63En schématisant grossièrement, dans les plus grands centres urbains, les arrivées de praticiens sont supérieures aux départs, tandis que les musiciens partent plus souvent qu’ils n’arrivent au sein des petites villes de moins de 5000 âmes. Les grosses cités de Basse- Provence semblent plus attractives que leurs modestes homologues de Haute-Provence et des États pontificaux, Avignon excepté. Ce résultat global n’a, bien sûr, rien de surprenant. En sus du facteur démographique – qui joue indubitablement un rôle : plus d’habitants, cela signifie aussi plus de clientèle potentielle –, il nous paraît surtout relier à l’offre musicale institutionnelle de chaque ville. Une offre fournie et diversifiée – église, théâtre, académie, etc. – favorise la venue de musiciens extérieurs, alors qu’un marché musical étroit avec peu de postes et d’opportunités incite au contraire à la migration lorsque ce même marché parvient à saturation. L’offre institutionnelle explique par exemple que le solde migratoire de Carpentras soit légèrement positif : la capitale comtadine possède un Concert jusqu’au milieu du siècle.

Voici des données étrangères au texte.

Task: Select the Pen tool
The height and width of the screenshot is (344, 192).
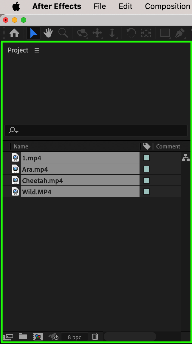Action: click(x=180, y=33)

64Au contraire, les petites communautés dont la vie musicale se limite à l’église et à la municipalité voient plus facilement leurs musiciens partir vers d’autres cieux – ainsi de Digne, de Sisteron ou de Forcalquier. Cette catégorie de territoires n’exerce qu’une attraction musicale limitée qui ne s’étend souvent guère au-delà de la région proche. Le musicien d’Apt qui arrive du plus loin vient par exemple de Gap, à une centaine de kilomètres. De même, le rayon des zones d’attraction de L’Isle, de Cavaillon et de Digne ne dépasse pas les 36 kilomètres – les musiciens qui parcourent le plus de distance pour s’y rendre arrivent respectivement de Vaison, Arles et Riez. En outre, l’examen attentif des identités de ces immigrants révèle qu’il s’agit principalement de retours au pays de personnes nées sur place ou dans le diocèse. En somme, ces territoires ressemblent à de véritables isolats repliés musicalement sur eux-mêmes et au solde migratoire déficitaire. Leur aire d’attraction se limite à l’échelle locale. Ne s’y épanouissent la plupart du temps que des musiciens du cru. Ceux-ci forment des dynasties qui accaparent l’animation musicale à travers les générations. La prévalence des microdéplacements dans une aire restreinte caractérise par ailleurs les circulations globales de la Provence rurale tous déplacements confondus au XVIIIe siècle112. Les auras musicales des isolats se placent dans des attractivités urbaines déjà limitées.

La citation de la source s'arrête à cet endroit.